__WHAT YOU NEED TO DO__.
Of the entries below, return only those lines from the line with "Task: Select the 2 meter band button" to the line with "Task: Click red", exactly, both included.

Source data
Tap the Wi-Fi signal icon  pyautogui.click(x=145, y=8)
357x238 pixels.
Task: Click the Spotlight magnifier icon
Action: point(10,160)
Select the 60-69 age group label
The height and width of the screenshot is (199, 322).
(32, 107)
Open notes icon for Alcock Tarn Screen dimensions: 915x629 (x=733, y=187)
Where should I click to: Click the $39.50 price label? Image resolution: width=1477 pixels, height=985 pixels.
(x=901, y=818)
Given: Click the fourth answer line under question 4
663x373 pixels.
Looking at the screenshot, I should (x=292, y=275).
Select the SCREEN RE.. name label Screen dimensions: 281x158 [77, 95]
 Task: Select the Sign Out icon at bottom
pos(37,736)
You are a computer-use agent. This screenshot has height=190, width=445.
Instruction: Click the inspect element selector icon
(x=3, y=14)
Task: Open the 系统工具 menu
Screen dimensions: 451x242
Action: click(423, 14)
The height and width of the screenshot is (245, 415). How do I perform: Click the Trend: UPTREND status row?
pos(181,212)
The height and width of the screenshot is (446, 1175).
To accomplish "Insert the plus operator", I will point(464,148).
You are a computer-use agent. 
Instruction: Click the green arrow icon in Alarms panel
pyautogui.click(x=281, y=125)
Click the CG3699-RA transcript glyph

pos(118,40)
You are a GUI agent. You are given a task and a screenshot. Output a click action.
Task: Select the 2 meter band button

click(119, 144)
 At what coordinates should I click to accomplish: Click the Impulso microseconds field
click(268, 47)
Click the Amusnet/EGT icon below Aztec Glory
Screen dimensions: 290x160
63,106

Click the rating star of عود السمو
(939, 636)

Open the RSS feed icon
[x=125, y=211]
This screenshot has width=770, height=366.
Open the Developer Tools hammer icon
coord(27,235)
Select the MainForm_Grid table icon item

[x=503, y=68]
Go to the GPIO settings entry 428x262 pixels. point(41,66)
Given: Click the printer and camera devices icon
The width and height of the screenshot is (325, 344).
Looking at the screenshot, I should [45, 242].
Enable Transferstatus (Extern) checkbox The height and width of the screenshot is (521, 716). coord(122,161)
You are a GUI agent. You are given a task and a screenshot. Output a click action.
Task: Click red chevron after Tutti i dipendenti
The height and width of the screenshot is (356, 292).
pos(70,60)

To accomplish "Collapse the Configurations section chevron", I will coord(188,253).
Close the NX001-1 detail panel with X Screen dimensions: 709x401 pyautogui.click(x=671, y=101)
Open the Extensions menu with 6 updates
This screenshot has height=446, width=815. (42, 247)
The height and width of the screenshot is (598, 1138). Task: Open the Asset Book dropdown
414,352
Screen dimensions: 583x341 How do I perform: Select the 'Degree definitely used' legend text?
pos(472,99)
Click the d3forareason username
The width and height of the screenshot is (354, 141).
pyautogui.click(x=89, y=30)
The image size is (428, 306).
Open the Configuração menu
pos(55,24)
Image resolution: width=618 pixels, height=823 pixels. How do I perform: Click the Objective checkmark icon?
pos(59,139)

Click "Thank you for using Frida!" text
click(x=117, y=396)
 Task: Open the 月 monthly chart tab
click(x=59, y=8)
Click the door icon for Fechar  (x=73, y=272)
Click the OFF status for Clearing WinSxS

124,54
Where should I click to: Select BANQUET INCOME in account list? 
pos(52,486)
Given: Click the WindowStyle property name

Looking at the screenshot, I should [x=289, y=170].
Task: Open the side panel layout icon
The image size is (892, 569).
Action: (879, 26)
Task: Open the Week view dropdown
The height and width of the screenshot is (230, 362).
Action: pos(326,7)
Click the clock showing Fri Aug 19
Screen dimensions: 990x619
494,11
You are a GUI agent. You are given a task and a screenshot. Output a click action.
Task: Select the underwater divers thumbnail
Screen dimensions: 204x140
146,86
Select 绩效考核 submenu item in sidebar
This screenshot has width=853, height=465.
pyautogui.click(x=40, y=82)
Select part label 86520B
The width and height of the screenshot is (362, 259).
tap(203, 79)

__RESULT OF THIS EXERCISE__.
Task: Select the 2 meter band button

click(119, 144)
 At what coordinates should I click to accomplish: Click the Impulso microseconds field
click(268, 47)
Click the Amusnet/EGT icon below Aztec Glory
Screen dimensions: 290x160
63,106

Click the rating star of عود السمو
(939, 636)

Open the RSS feed icon
[x=125, y=211]
This screenshot has width=770, height=366.
Open the Developer Tools hammer icon
coord(27,235)
Select the MainForm_Grid table icon item

[x=503, y=68]
Go to the GPIO settings entry 428x262 pixels. point(41,66)
Given: Click the printer and camera devices icon
The width and height of the screenshot is (325, 344).
Looking at the screenshot, I should [45, 242].
Enable Transferstatus (Extern) checkbox The height and width of the screenshot is (521, 716). coord(122,161)
You are a GUI agent. You are given a task and a screenshot. Output a click action.
Task: Click red chevron after Tutti i dipendenti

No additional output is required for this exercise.